Song by Danny Kaye

from the album Hans Christian Andersen
- Released: November 25, 1952
- Recorded: 1951
- Studio: Pythian Temple (New York City, New York)
- Genre: Showtune, Children's music
- Length: 1:50
- Label: Frank Music Corp Decca Records
- Composer: Frank Loesser
- Producer: Samuel Goldwyn Productions

= Thumbelina (Frank Loesser song) =

"Thumbelina" is a show tune from the 1952 film Hans Christian Andersen written by American songwriter Frank Loesser and performed by Danny Kaye. It was nominated for the Academy Award for Best Original Song at the 25th Academy Awards.

==Background==
The song is based on the titular character of Danish fairy tale Thumbelina, who is the size of a thumb. In the song, a morose Thumbelina is encouraged to sing and dance ("Thumbelina dance, Thumbelina sing") despite being a "tiny little thing", and when her "heart is full of love" she becomes "nine feet tall".

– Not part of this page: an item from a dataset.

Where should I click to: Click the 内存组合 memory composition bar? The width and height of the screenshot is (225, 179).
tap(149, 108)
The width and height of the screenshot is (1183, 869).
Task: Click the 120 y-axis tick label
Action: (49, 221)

According to Susan Loesser, the daughter of Frank Loesser, her father didn't have much regard for this song, referring to it as an "insignificant little ditty, not a real song", where he would use this song as an example when it came to poor music, whether his own or someone else's. Loesser never gave himself much credit for this song, although the song was created in a way it was meant to be – A "little ditty" that is aimed to entertain a young child.

===Composition===
The song is written in the key of D major with a tempo of 100 beats per minute (although the tempo in the actual record plays at 132 BPM). It features the use of a ninth chord, major seventh chord and as well as a diminished chord.

==Covers==
- It was also recorded in 1952 by Jimmy Boyd, accompanied by The Norman Luboff Choir, as the B-side to his hit single “I Saw Mommy Kissing Santa Claus”.
- Roger Snoeck has produced an instrumental version of the song in 1953.
- It was part of a medley performed by conductor Arthur Fiedler in 1963.
- Canadian singer-lyricist Raffi covered the song in 1982, which appears in his album Rise and Shine. Having a polka influence, the song features backup vocals by a children's choir and instrumental music by Ken Whiteley, in addition to having a tempo of 102 BPM, slower than the original.
- ABC Kids covered this song in 2010 along with Scott Alplin and Phil Barton, and posted it on YouTube in 2021. In the early May of 2024, a viral video was posted on TikTok featuring a 3-year-old girl soloing the song by first jumping from a chair and then dancing on the stage. Other users would then post videos of themselves or their friends making their own solos of the song.